The dnaB protein of Escherichia coli: mechanism of nucleotide binding, hydrolysis, and modulation by dnaC protein.

The mechanism of nucleotide binding and hydrolysis by dnaB protein and dnaB X dnaC protein complex has been studied by using fluorescent nucleotide analogues. Binding of trinitrophenyladenosine triphosphate (TNP-ATP) or the corresponding diphosphate (TNP-ADP) results in a blue shift of the emission maximum and a severalfold amplification of the fluorescence emission of the nucleotide analogues. Scatchard analysis of TNP-ATP binding indicates that TNP-ATP binds with a high affinity (Kd = 0.87 microM) and a 8.5-fold enhancement of fluorescence emission of the nucleotide.

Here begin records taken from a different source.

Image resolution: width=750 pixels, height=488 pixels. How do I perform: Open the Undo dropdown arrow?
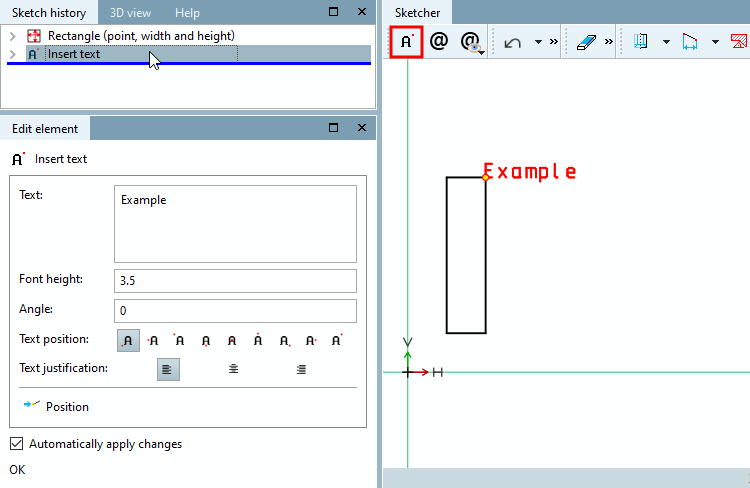538,42
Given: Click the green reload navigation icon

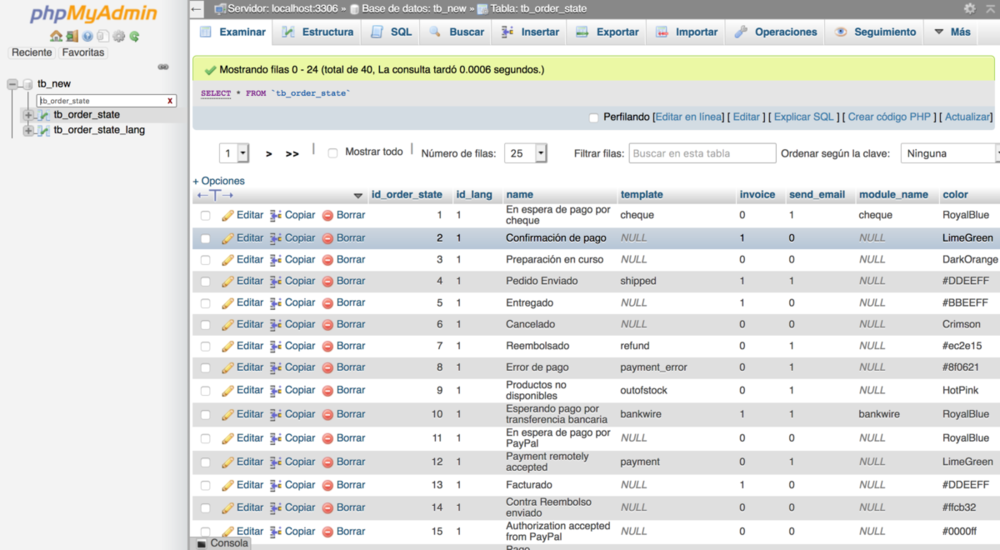Looking at the screenshot, I should [134, 36].
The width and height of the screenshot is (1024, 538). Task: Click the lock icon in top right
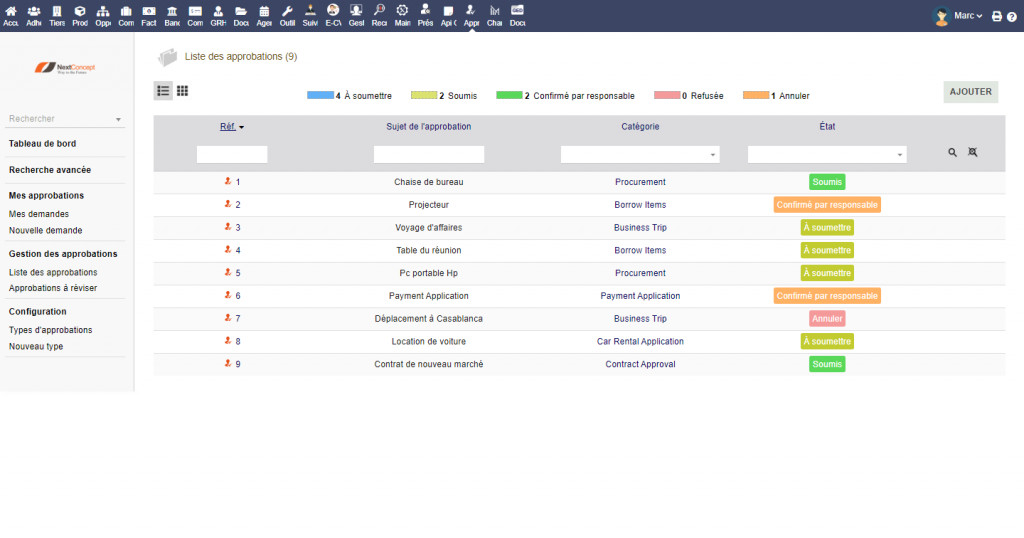tap(1012, 17)
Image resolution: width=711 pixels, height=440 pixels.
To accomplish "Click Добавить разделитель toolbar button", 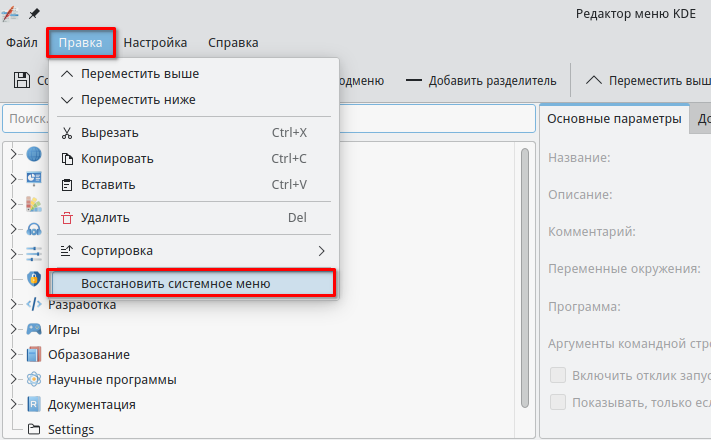I will (479, 80).
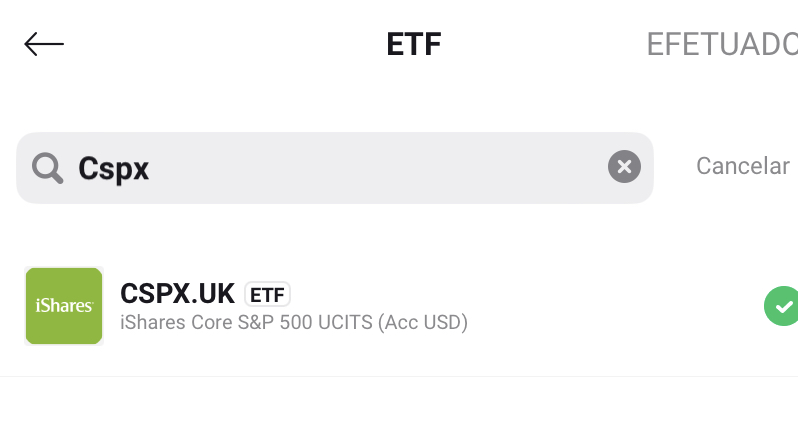Tap the (Acc USD) fund subtitle

422,322
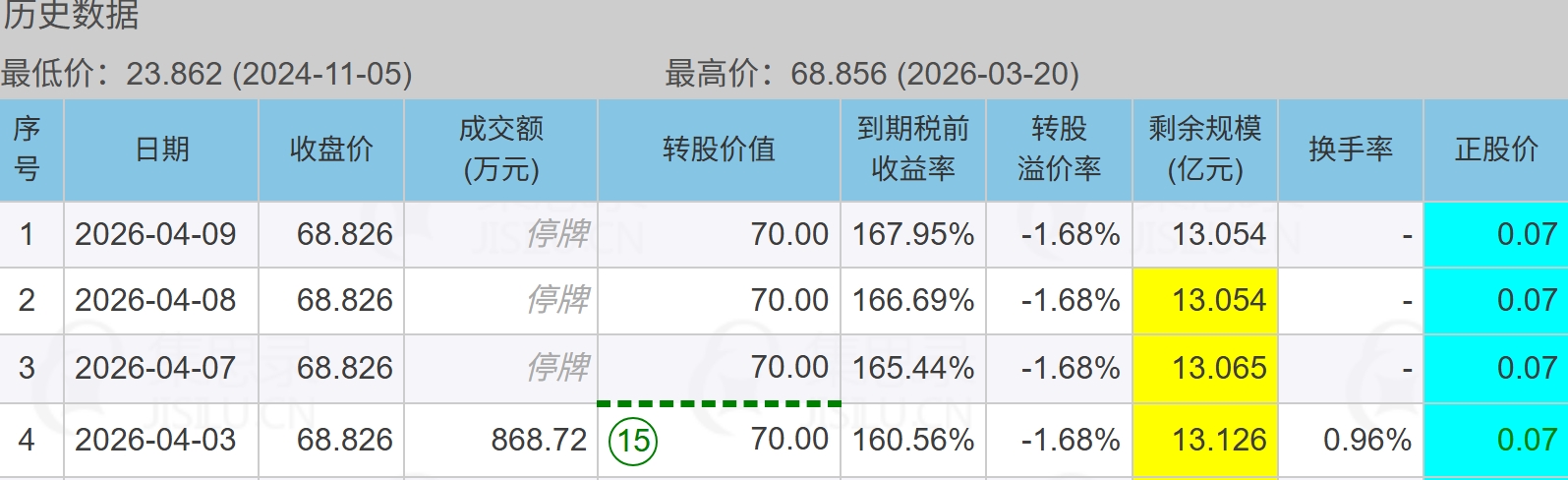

Only three molecules of TNP-ATP or TNP-ADP bind per hexamer of dnaB protein in contrast to six molecules of ATP or ADP binding to a dnaB hexamer. TNP-ATP and TNP-ADP are both competitive inhibitors of single-stranded (SS) DNA-dependent ATPase activity of dnaB protein. TNP-AMP neither binds to dnaB protein nor inhibits the ATPase activity. Formation of dnaB X dnaC complex by dnaC protein results in diminution of the TNP-ATP fluorescence enhancement and a concomitant decrease in the SS DNA-dependent ATPase activity. Kinetic analysis of the ATPase activity of dnaB X dnaC complex indicates that the decrease in the ATPase activity on complex formation is due to a reduction of the maximal velocity (Vmax). The dnaB protein hydrolyzes both TNP-ATP and dATP, however, with an extremely slow rate in the presence of single-stranded M13 DNA. The 2'-OH group of the nucleotide most likely plays an important role in the hydrolysis reaction but not in the nucleotide binding.